DIRECTIONS FOR THIS TASK:
Please add 110 to every coordinate in the answers, then give again each line of the records from their start through the line containing "coord(148,58)", leaving the pictures out.

(Item-finding records)
/---
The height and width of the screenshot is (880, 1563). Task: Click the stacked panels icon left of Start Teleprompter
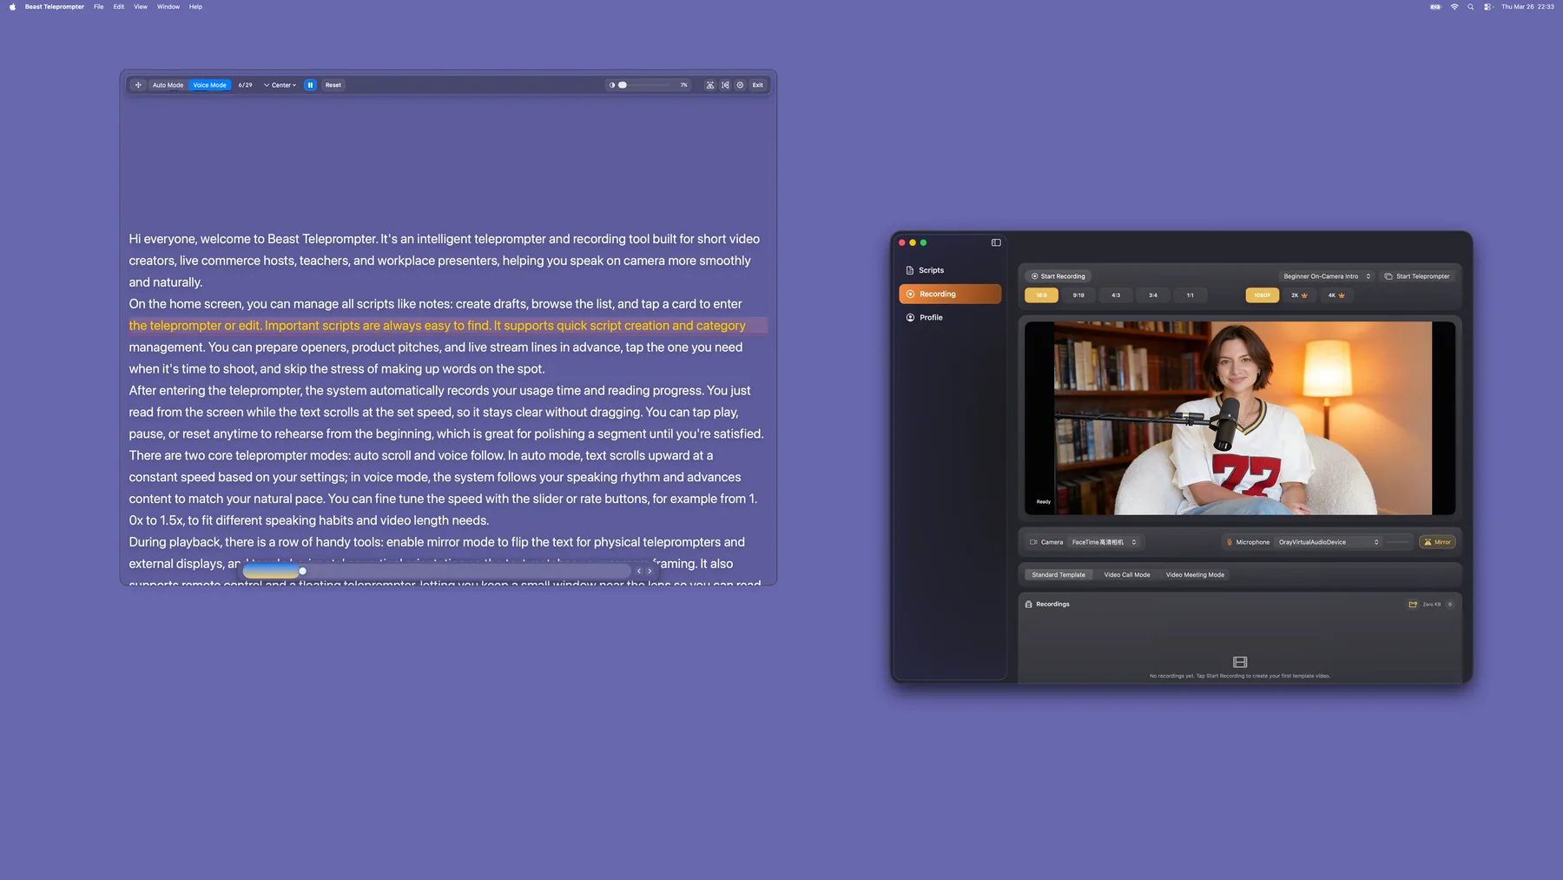(x=1388, y=276)
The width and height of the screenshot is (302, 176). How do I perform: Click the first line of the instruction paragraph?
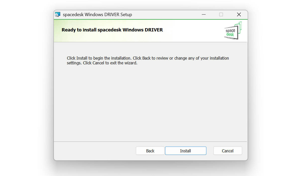coord(148,58)
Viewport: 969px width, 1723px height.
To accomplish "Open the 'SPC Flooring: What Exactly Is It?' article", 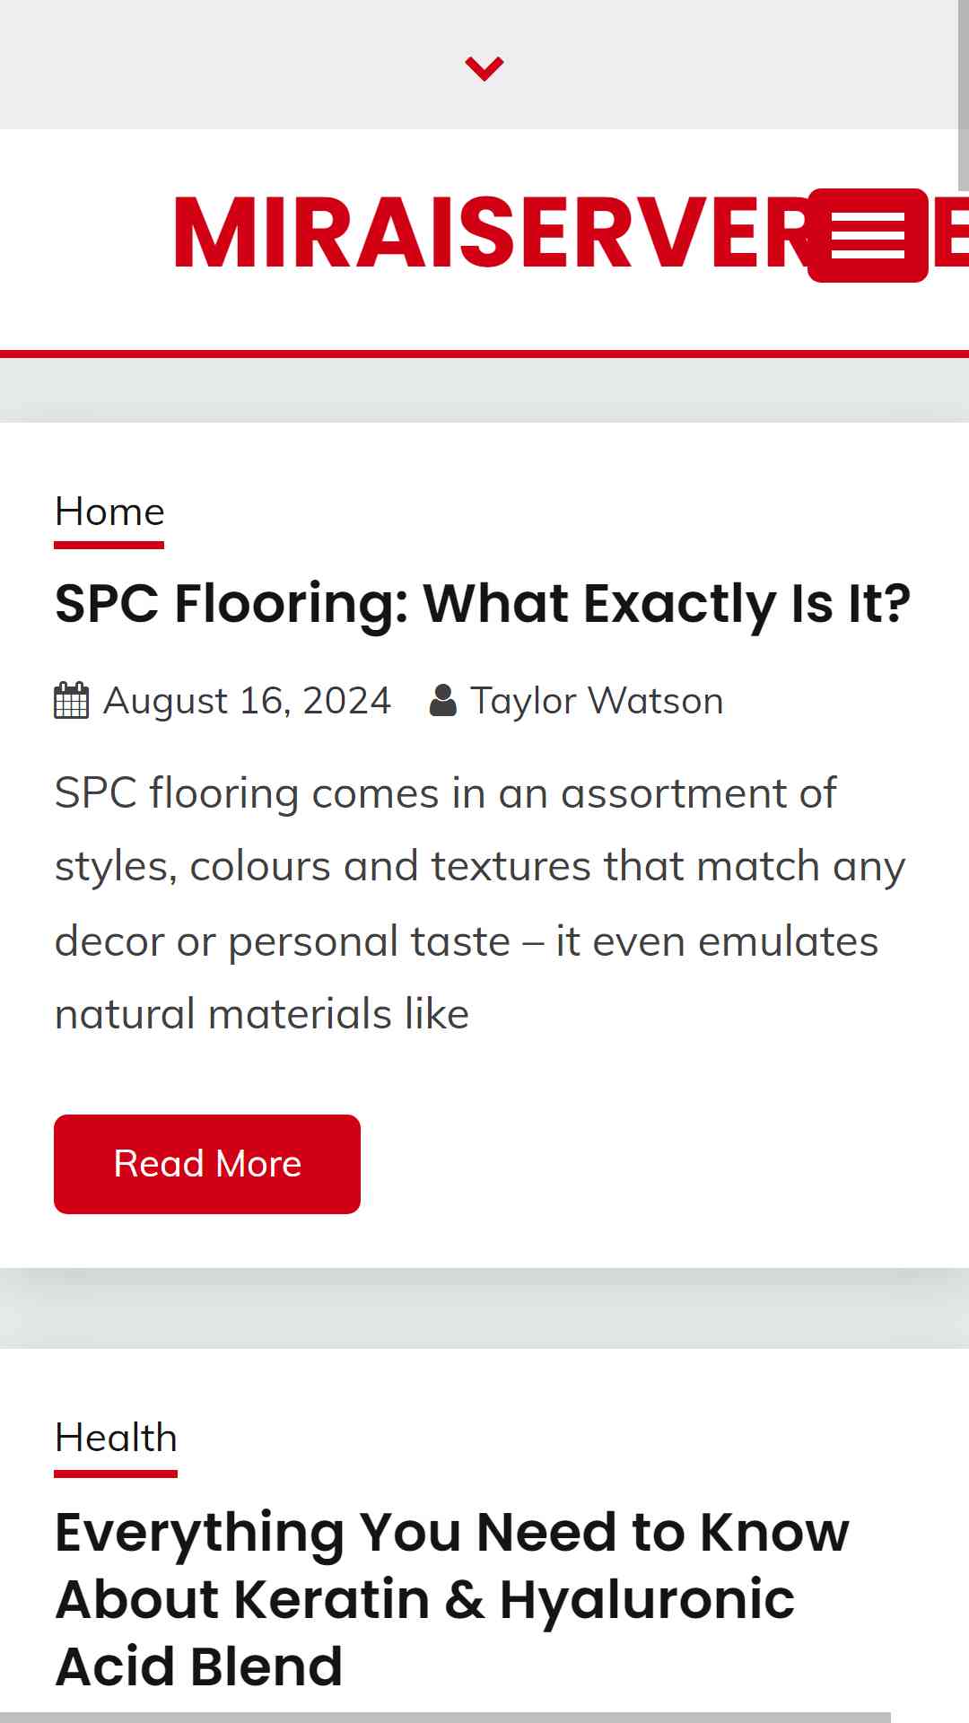I will coord(483,603).
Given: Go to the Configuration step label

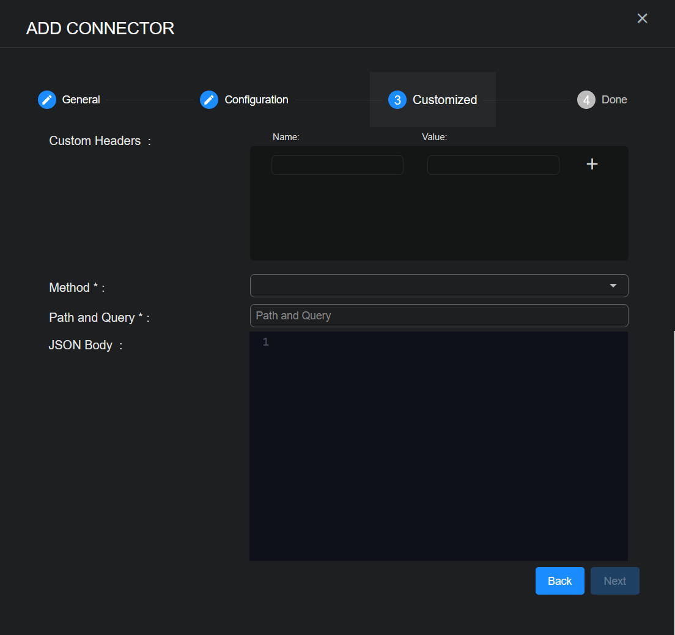Looking at the screenshot, I should point(256,100).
\---
OUTPUT OF THE TASK:
The height and width of the screenshot is (880, 1563). Task: Click the stacked panels icon left of Start Teleprompter
(x=1498, y=386)
The width and height of the screenshot is (302, 176). How do I perform: Click the first line of the instruction paragraph?
coord(258,168)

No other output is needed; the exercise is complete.